• STATED PROBLEM A:
In the records, reproduce the section that begins with the line containing "Open first commenter's blue avatar" and ends with the line containing "Action: pyautogui.click(x=637, y=385)", including both of those lines.

• PAGE EXTRACT:
* Start *

Efeso Collins had just finished carrying buckets of water for children who don’t have access to clean water when he collapsed and died. What should have been a fun charity event ended in shock and palpable grief. The week before I had watched Efeso give his maiden speech in parliament because that is the kind of brief personal theatre I enjoy. I have taken to watching Parliament TV again because the Opposition is more interesting than those in power. Well, Te Pāti Māori is. I don’t know what it is I expect of Question Time in the house, what gotchas I am after, but they never arrive, which is partly systemic and partly about ego. Gerry Brownlee is a jovial Speaker but even he can’t manage Winston Peters, who flounders until he remembers some factoid or bit of political history from thirty years ago to mask his thinning grasp on the present tense.
Louise Upston said that under her watch, no one will be rotting on a benefit, like we are just forgotten old fruit. So, it was a salve when Efeso said a simple and paradoxical thing: It is expensive to be poor. Fruit and vegetables have become a luxury item, I never thought I would look at half a pumpkin in the supermarket with incredible longing and have to just walk on by with my basket. There is no point getting a trolley because I would struggle to fill it. The other thing about being poor is the impulse buys, if I only have $3 I am more likely to buy a chocolate bar than bread. Normally I get irritated when people with money emote on our behalf, but Efeso Collins seemed so genuine. I don’t want to be endowed with imaginary dignity, I want to buy a whole head of cauliflower and do something weird and middle class with it.
It also helps if you are time rich when you are poor because the waiting times to talk to someone at MSD range from 60-120 minutes. That is a lot of time to get permanently traumatized by the vanilla version of the NZ music catalogue. Brooke Fraser will never be the one that I want. Sometimes I am spared the waiting because the system is overloaded, and I am abruptly cut off. I have my case manager’s email address but the automatic reply stated that she was at a Development Day. Oh no, I thought, here comes the top-down culture change. I have weathered multiple changes of government not-quite-living on a benefit and it effects how people on the end of the line speak to you, when you finally get through.

* End *

Word and element location records:
* Start *

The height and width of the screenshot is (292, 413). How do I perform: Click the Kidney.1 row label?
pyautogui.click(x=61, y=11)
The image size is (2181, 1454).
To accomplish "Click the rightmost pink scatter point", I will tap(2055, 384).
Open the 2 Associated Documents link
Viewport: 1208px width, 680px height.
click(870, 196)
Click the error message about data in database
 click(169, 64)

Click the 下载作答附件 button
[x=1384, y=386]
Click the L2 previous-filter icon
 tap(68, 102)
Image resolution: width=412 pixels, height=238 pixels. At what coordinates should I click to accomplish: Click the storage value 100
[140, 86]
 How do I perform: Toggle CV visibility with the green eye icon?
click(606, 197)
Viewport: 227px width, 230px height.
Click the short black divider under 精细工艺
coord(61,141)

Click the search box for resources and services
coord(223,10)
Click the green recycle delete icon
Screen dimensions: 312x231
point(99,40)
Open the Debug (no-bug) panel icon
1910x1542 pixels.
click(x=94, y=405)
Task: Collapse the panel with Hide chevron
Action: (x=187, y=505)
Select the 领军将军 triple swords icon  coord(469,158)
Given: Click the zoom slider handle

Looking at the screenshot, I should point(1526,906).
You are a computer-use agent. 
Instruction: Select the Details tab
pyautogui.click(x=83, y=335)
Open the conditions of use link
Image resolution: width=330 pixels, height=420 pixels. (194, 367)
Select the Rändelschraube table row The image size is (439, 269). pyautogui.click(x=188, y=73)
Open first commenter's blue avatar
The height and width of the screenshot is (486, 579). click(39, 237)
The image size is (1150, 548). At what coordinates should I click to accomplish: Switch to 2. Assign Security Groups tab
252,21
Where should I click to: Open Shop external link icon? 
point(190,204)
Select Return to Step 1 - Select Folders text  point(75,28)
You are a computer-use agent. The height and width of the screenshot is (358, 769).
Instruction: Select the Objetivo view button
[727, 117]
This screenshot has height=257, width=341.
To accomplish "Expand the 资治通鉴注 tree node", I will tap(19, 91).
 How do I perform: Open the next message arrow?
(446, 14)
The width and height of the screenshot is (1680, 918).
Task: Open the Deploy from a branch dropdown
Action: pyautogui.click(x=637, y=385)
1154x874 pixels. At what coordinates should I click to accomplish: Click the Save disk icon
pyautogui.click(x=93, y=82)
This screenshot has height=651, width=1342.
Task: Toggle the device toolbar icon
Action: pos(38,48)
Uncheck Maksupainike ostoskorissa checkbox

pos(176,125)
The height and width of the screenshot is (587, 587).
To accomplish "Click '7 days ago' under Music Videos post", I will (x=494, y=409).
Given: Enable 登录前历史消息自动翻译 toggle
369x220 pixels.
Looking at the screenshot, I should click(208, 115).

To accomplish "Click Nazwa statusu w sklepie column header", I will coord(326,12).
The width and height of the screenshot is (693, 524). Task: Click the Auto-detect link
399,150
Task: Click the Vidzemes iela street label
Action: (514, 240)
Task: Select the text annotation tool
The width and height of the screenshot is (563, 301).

* End *

• STATED PROBLEM B:
According to the piece on Efeso Collins and living on a benefit, how long are the waiting times to talk to someone at MSD?

• RIGHT ANSWER A:
Open first commenter's blue avatar
The height and width of the screenshot is (486, 579). click(39, 237)
The image size is (1150, 548). At what coordinates should I click to accomplish: Switch to 2. Assign Security Groups tab
252,21
Where should I click to: Open Shop external link icon? 
point(190,204)
Select Return to Step 1 - Select Folders text  point(75,28)
You are a computer-use agent. The height and width of the screenshot is (358, 769).
Instruction: Select the Objetivo view button
[727, 117]
This screenshot has height=257, width=341.
To accomplish "Expand the 资治通鉴注 tree node", I will tap(19, 91).
 How do I perform: Open the next message arrow?
(446, 14)
The width and height of the screenshot is (1680, 918).
Task: Open the Deploy from a branch dropdown
Action: pyautogui.click(x=637, y=385)

• RIGHT ANSWER B:
They range from 60 to 120 minutes.